Aim of the exercise ▸
Transcribe the data as written, minus images.

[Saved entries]

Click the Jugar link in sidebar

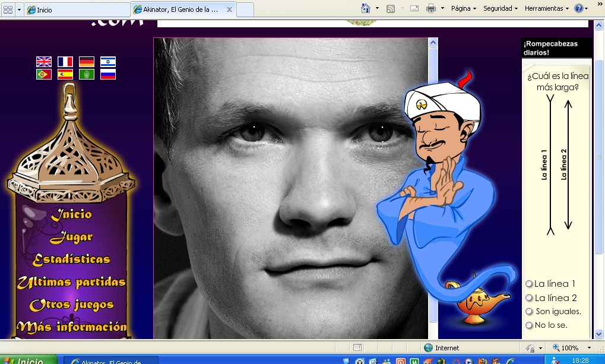pos(71,238)
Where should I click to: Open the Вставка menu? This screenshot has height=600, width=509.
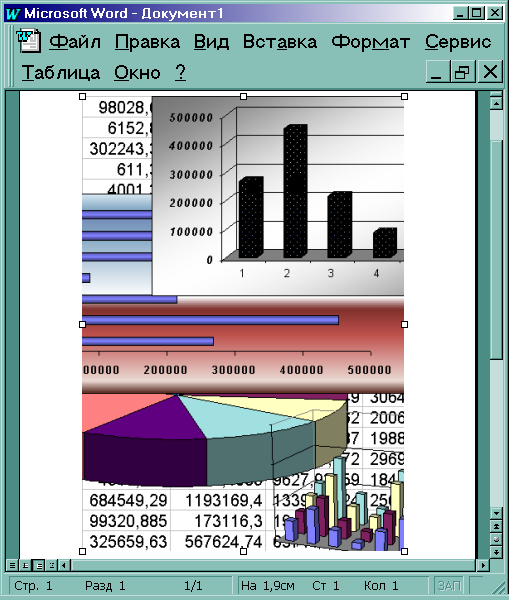coord(280,41)
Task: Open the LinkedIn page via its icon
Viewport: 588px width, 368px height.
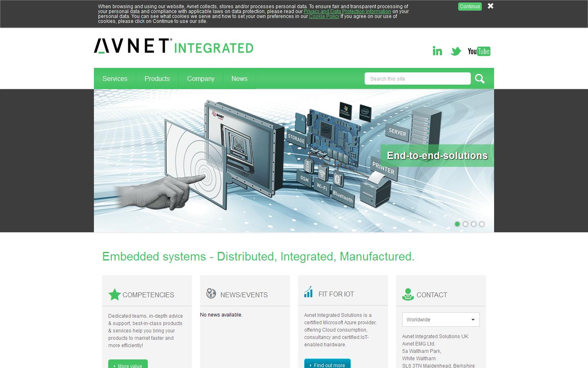Action: pyautogui.click(x=437, y=51)
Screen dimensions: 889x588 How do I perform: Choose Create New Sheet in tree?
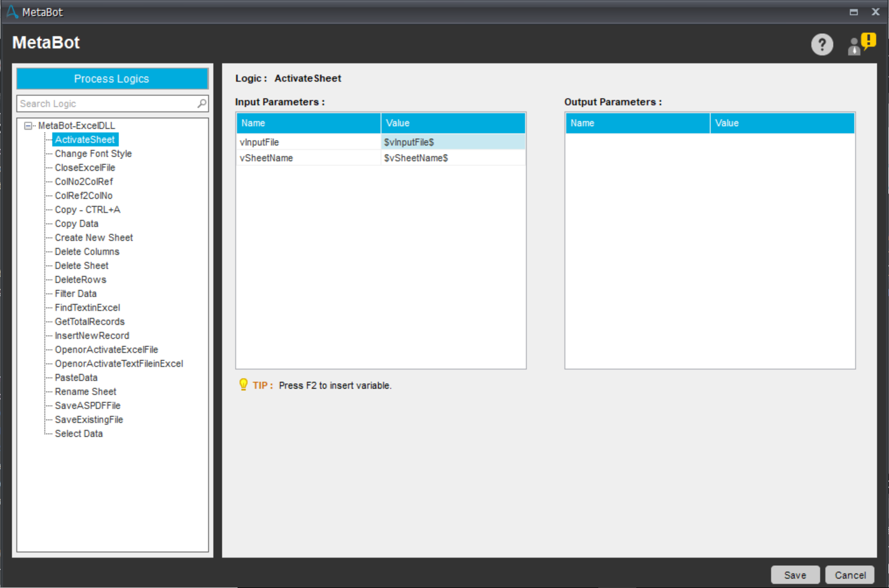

Completed task ▸
Click the Jugar link in sidebar

pos(71,238)
Where should I click to: Open the Вставка menu? This screenshot has height=600, width=509.
coord(280,41)
Task: Open the LinkedIn page via its icon
Viewport: 588px width, 368px height.
Action: pyautogui.click(x=437, y=51)
Screen dimensions: 889x588 How do I perform: Choose Create New Sheet in tree?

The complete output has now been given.